Cette observation est confirmée par le récit qui
est fait par John Jordan et Isabelle Fremeaux dans « Les sentiers
de l'utopie » : « Nous marchons le long d'un
mur de fortification de ce qui ressemble, de l'extérieur, à une
cité médiévale. Au bout de quelques minutes, nous nous
retrouvons face à une arche de pierre marquant l'entrée de cette
mystérieuse enclave. Soudain, c'est comme si nous avions
pénétré un autre monde ou une autre époque. Au lieu
de la ville frénétique que l'on vient de laisser derrière
nous, l'endroit est incroyablement paisible. Pas de lampadaires, pas de
néons, pas de panneaux publicitaires. Au lieu des cris stridents des
klaxons et du brouhaha assourdissant des moteurs, il n'y a que le calme des
rues pavées et des simples chemins de terre battue où seuls
circulent vélos et piétons. Nous sommes au coeur d'une capitale
européenne et, pourtant, on peut respirer, voir les étoiles,
discuter sans avoir à élever la voix ! Bienvenue à
Christiania, « Libre Ville » depuis 1971, chef-lieu de
l'imprévu » (FREMEAUX & JORDAN 2011 : 269).
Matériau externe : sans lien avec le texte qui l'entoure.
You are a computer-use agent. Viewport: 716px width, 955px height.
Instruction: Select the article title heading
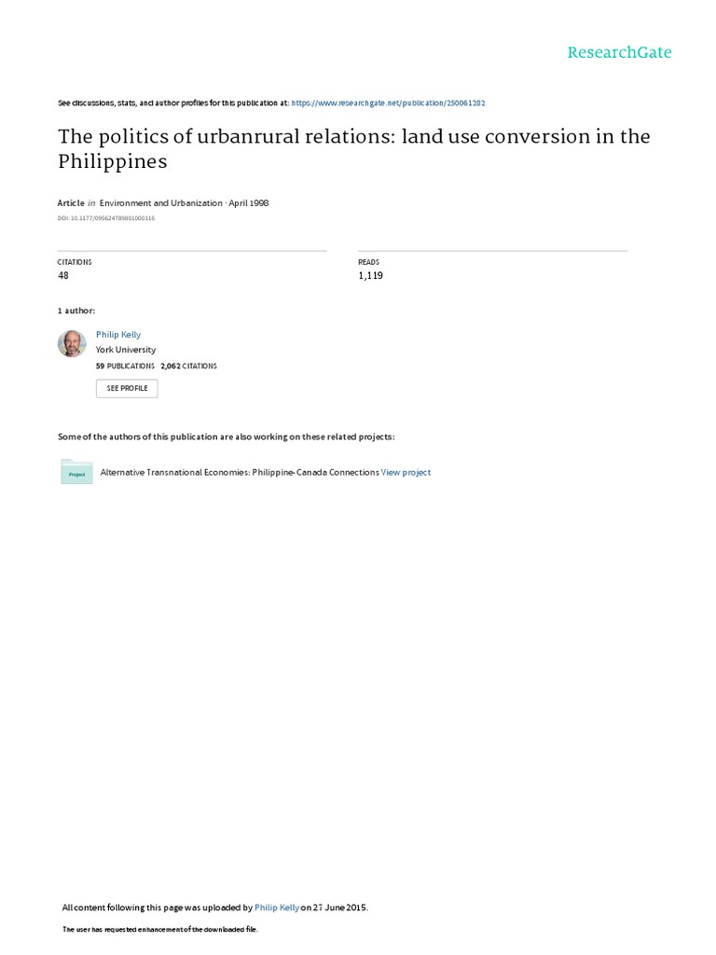353,148
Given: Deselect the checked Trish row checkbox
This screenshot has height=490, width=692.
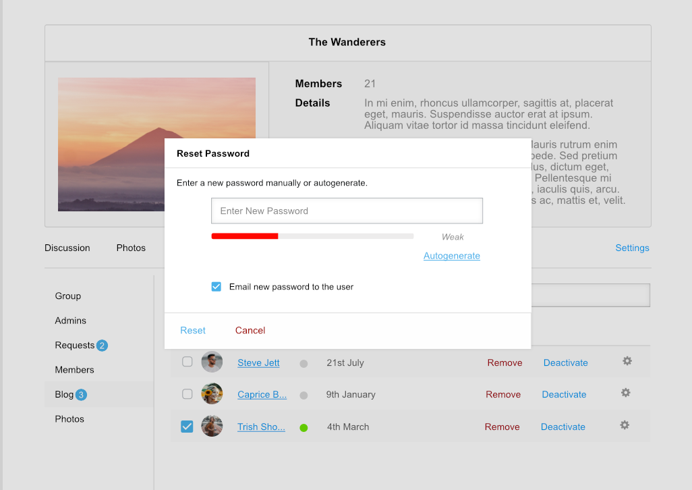Looking at the screenshot, I should 187,427.
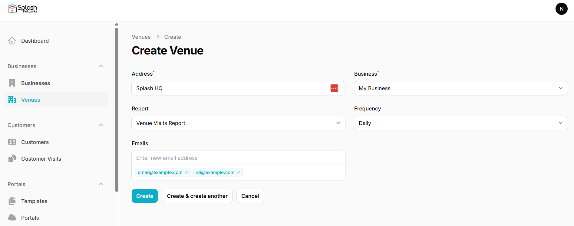Collapse the Customers sidebar group
Viewport: 574px width, 226px height.
pos(101,125)
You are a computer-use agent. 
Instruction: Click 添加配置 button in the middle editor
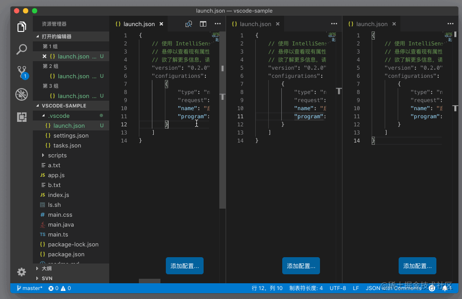[301, 266]
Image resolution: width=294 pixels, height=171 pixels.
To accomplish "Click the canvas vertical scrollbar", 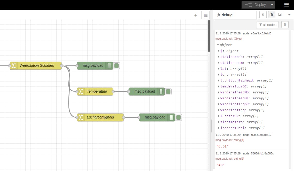I will point(209,36).
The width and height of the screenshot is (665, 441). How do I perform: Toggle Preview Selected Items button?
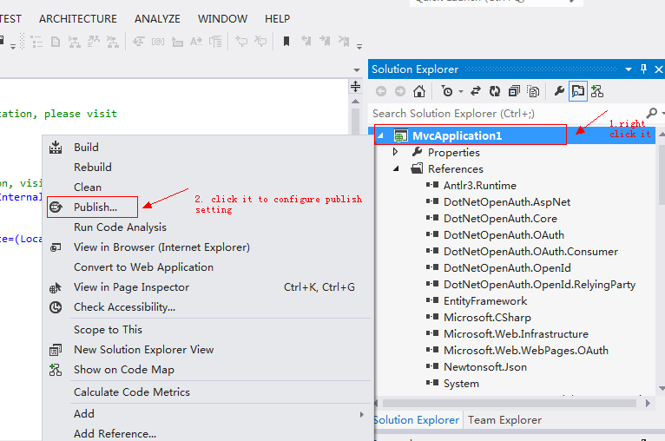tap(578, 91)
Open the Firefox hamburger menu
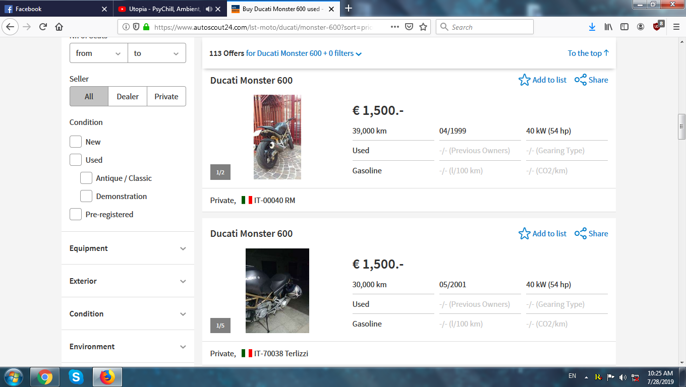The width and height of the screenshot is (686, 387). point(676,27)
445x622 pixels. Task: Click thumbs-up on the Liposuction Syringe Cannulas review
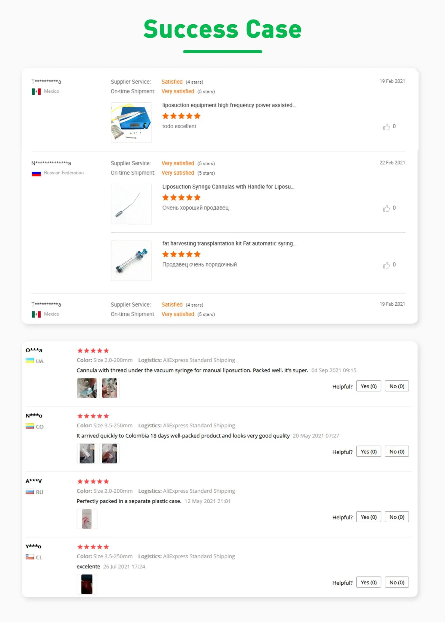click(386, 208)
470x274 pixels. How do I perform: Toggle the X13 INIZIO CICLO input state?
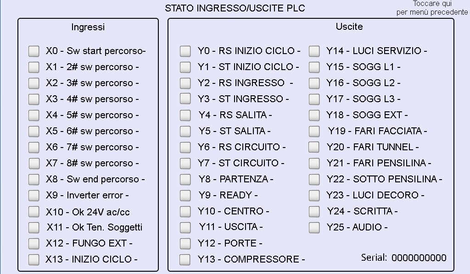(34, 259)
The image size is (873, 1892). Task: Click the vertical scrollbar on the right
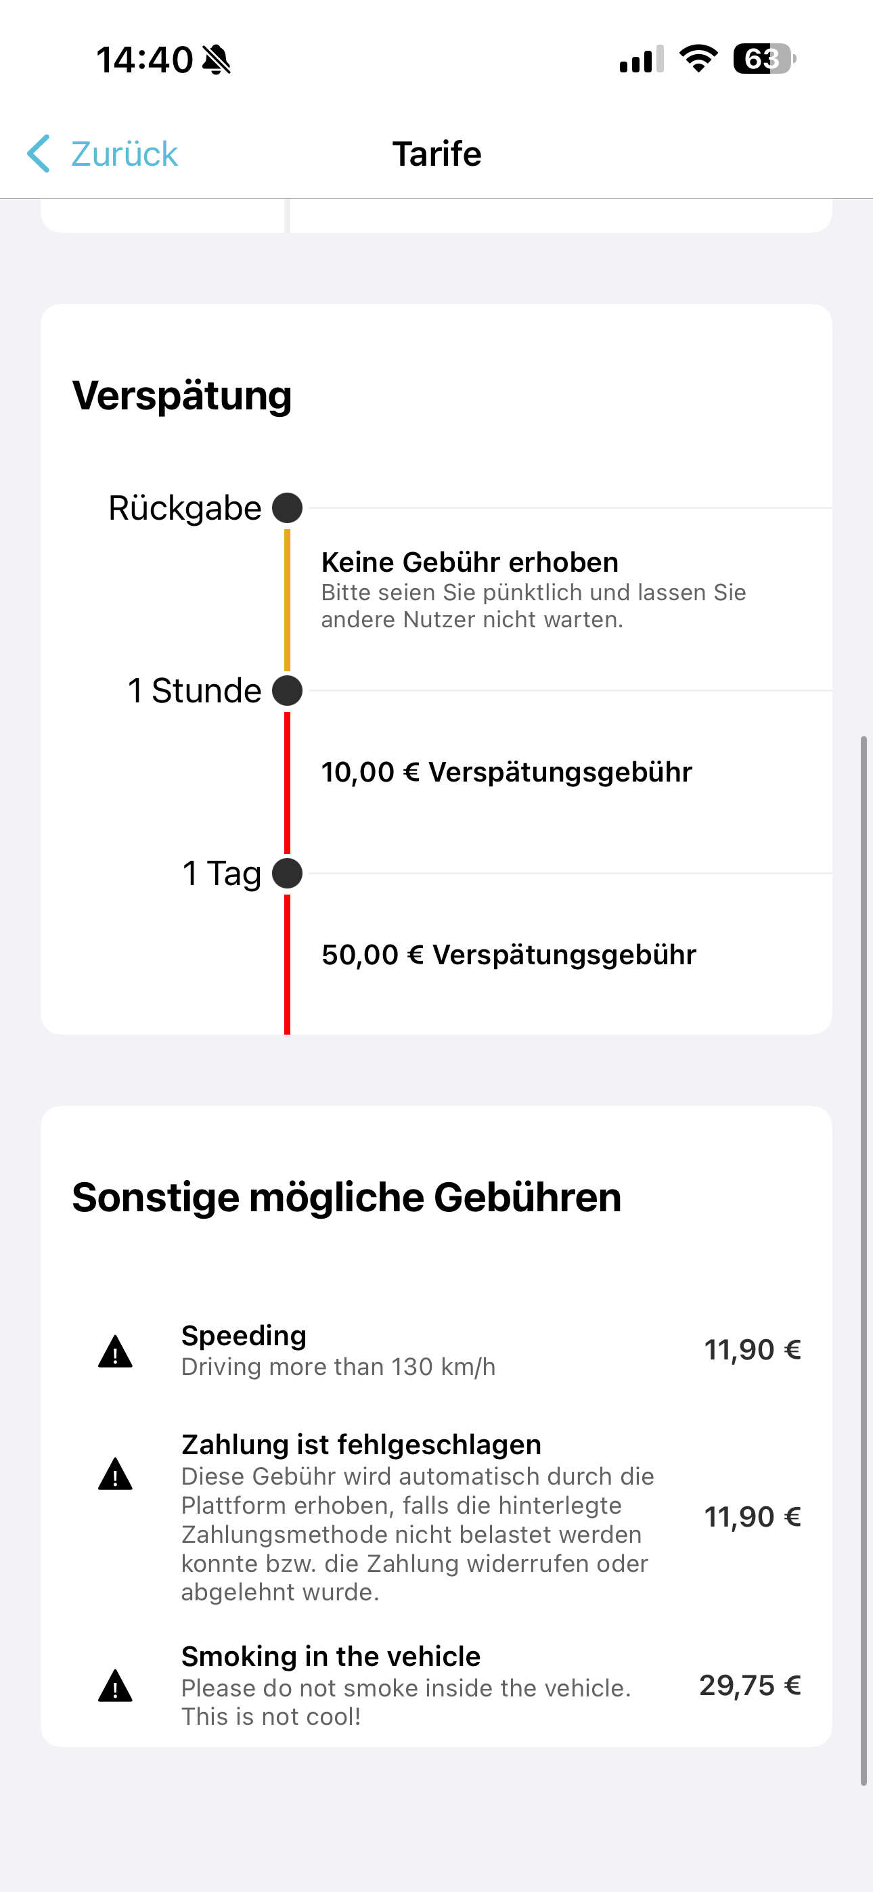[864, 1249]
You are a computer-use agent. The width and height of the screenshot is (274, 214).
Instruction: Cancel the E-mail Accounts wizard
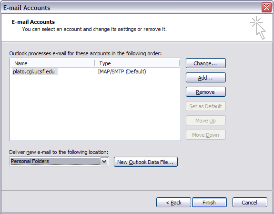tap(250, 203)
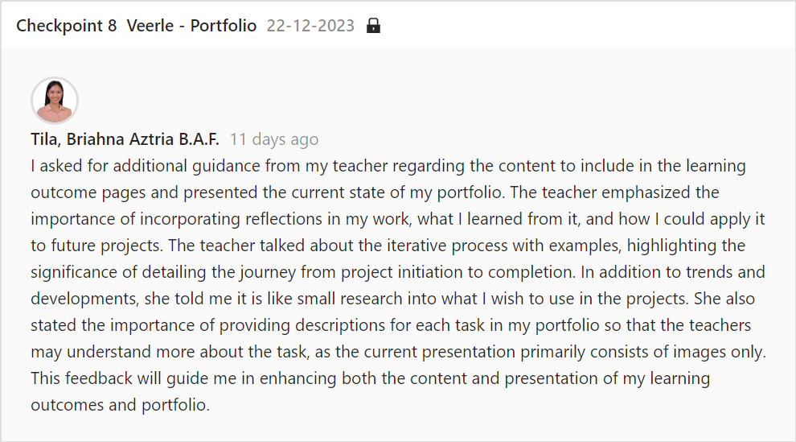Click empty gray area below the comment text

tap(398, 428)
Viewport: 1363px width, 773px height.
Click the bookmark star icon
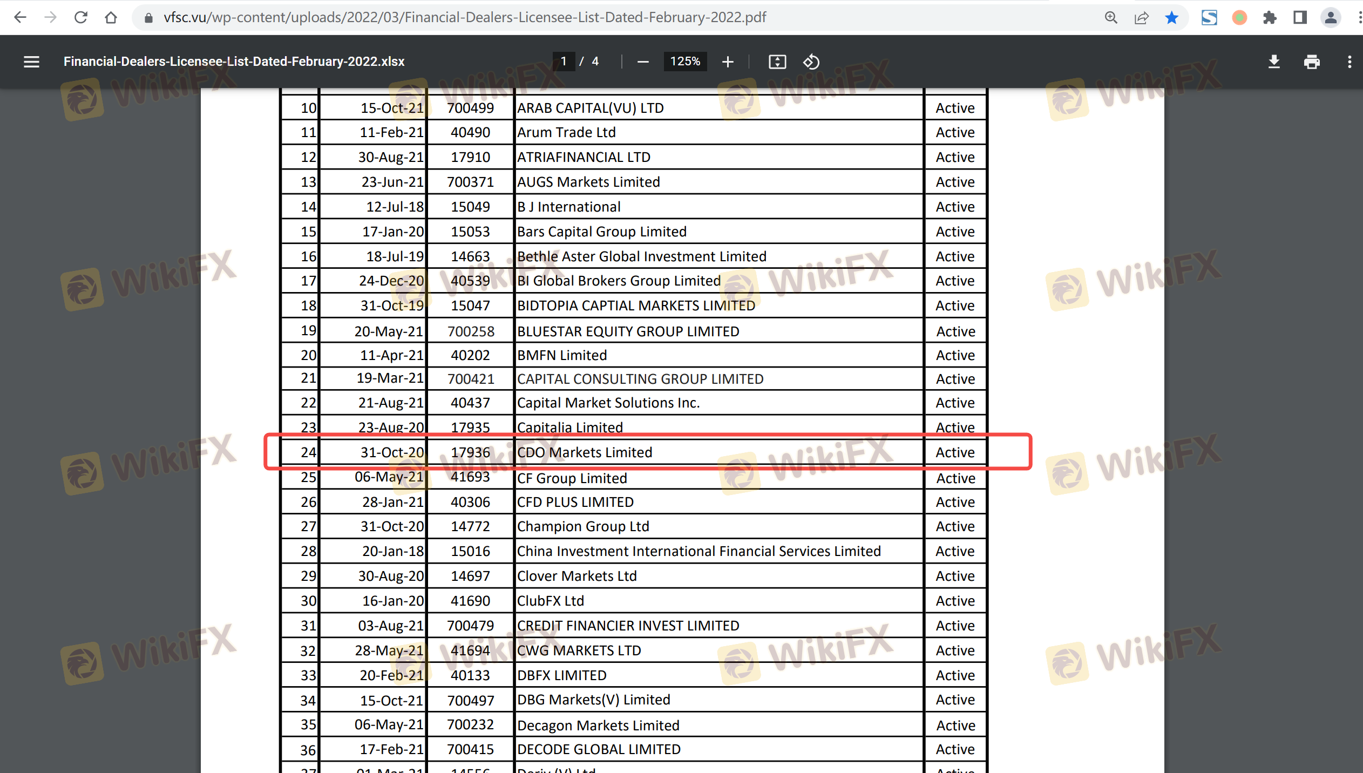pyautogui.click(x=1171, y=18)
Ce qui est valable à Christiania pour le mobilier
urbain, l'est encore plus en ce qui concerne l'architecture. La fantaisie
architecturale de Christiania contraste très nettement avec
l'homogénéité architecturale des centres-villes
modernes : « les bords du lac sont parsemés de
maisons fabriquées au cours des années par les Christianites,
avec pour seules restrictions leurs goûts, leurs envies, leurs fantasmes.
On y trouve au hasard une maison flottante, un luxueux chalet de bois ou une
habitation entièrement faite de verre ; plus loin, une sorte de
vaisseau spatial semble posé à côté d'un arrangement
complexe de baraques de chantier décorées de peintures
d'inspiration népalaise » (ibid. 271).
L'architecture joue aujourd'hui un rôle majeur dans
l'organisation et la pratique de la ville puisqu'elle a été
associée à une idéologie liant à la fois des
dimensions esthétique, historique, mais surtout aussi économique.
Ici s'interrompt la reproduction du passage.